***** Texte

Keep Watching the Skies! nº 7, mars 1994

Gardner Dozois : Asimov's science fiction, décembre & mi-décembre 1993

David Pringle : Interzone 76 à 79, octobre 1993 à janvier 1994

Kristine Kathryn Rusch : the Magazine of fantasy & science fiction, décembre 1993 & janvier 1994

revues anglosaxonnes de Science-Fiction et de Fantasy ~ chroniqué par Sylvie Denis

Il existe un micro genre que l'on ne verra sans doute jamais fleurir en notre beau pays : il s'agit des nouvelles “de Noël” que publie tous les ans Asimov's science fiction magazine. Il s'agit en général d'histoires de braves gens très tristes et très paumés — c'est Noël —, à qui il arrive des trucs invraisemblables pendant que tombe la neige et que les voisins accrochent des trucs dorés dans leur salon.

Cette année, ce sont Alexander Jablokov et Connie Willis qui s'y collent, et comme chaque année, c'est Connie Willis qui s'en sort le mieux, avec une histoire de voyage dans le temps et l'espace, de chorale et de couple (Marie et Joseph, qui d'autres ?) perdus dans l'hiver. Peu importent les bons sentiments : j'adore ces tranches de vie américaines, et Connie Willis prend un plaisir évident à les décrire.

Il faut dire que les revues petit format de novembre et décembre manquent un peu de relief.

La réalité virtuelle se porte toujours bien, encore que pas de façon très originale, avec, par exemple "Old antagonists", dans Asimov's de Mid-December, ou bien "Virtual love" de M.F. Hugh dans F&SF de janvier. Quand à "Forever said the duck" de Jonathan Lethem, c'est comme la précédente, une de ces nouvelles qui veulent nous faire partager la nouveauté de la vie dans la réalité virtuelle, mais qui arrivent surtout à être ennuyeuses et quasi incompréhensibles.

**********

### Vos consignes
Transcrivez mot pour mot le passage de la chronique sur les revues de science-fiction, en partant de « revues anglosaxonnes de » et en allant jusqu'à « à les décrire. ».

***** Données enregistrées

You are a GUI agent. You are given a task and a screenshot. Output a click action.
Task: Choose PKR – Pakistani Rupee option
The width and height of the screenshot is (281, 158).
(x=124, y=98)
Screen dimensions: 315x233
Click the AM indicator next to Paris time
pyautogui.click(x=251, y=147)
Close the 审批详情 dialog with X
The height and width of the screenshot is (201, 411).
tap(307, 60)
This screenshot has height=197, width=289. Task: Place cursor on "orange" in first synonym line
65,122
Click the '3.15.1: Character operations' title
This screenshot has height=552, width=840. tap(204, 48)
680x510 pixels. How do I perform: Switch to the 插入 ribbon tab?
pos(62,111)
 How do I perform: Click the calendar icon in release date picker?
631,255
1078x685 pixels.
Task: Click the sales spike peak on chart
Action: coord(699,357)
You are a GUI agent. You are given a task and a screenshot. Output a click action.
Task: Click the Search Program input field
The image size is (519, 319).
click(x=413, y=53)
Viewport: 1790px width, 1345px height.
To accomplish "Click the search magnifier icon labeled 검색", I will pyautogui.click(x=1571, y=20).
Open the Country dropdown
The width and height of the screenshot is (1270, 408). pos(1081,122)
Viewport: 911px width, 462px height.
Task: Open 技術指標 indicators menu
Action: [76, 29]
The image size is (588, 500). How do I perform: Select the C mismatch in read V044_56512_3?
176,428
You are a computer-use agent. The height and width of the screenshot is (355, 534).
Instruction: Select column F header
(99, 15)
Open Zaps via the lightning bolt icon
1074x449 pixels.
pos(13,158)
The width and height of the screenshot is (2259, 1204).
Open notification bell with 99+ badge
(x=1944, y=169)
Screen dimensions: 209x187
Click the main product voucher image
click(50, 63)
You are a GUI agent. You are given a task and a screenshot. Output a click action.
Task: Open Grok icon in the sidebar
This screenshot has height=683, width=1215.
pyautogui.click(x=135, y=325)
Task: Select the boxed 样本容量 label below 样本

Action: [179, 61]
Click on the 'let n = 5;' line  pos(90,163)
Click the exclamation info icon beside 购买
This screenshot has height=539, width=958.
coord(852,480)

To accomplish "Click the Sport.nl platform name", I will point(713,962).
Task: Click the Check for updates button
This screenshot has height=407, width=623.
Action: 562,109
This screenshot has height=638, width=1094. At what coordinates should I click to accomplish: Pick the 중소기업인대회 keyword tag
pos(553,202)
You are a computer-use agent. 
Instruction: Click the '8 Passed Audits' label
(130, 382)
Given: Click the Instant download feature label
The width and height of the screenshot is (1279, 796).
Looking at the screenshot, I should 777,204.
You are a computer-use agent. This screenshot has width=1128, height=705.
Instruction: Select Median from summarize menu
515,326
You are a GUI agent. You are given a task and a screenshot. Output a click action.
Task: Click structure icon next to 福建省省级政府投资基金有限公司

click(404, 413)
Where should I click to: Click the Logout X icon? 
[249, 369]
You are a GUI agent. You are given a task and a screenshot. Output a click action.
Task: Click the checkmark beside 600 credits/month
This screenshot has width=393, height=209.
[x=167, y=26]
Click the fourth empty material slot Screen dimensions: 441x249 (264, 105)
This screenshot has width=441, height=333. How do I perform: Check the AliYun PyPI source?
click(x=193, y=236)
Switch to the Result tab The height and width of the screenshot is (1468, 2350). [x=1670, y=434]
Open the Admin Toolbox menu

**********

### Réponse
revues anglosaxonnes de Science-Fiction et de Fantasy ~ chroniqué par Sylvie Denis

Il existe un micro genre que l'on ne verra sans doute jamais fleurir en notre beau pays : il s'agit des nouvelles “de Noël” que publie tous les ans Asimov's science fiction magazine. Il s'agit en général d'histoires de braves gens très tristes et très paumés — c'est Noël —, à qui il arrive des trucs invraisemblables pendant que tombe la neige et que les voisins accrochent des trucs dorés dans leur salon.

Cette année, ce sont Alexander Jablokov et Connie Willis qui s'y collent, et comme chaque année, c'est Connie Willis qui s'en sort le mieux, avec une histoire de voyage dans le temps et l'espace, de chorale et de couple (Marie et Joseph, qui d'autres ?) perdus dans l'hiver. Peu importent les bons sentiments : j'adore ces tranches de vie américaines, et Connie Willis prend un plaisir évident à les décrire.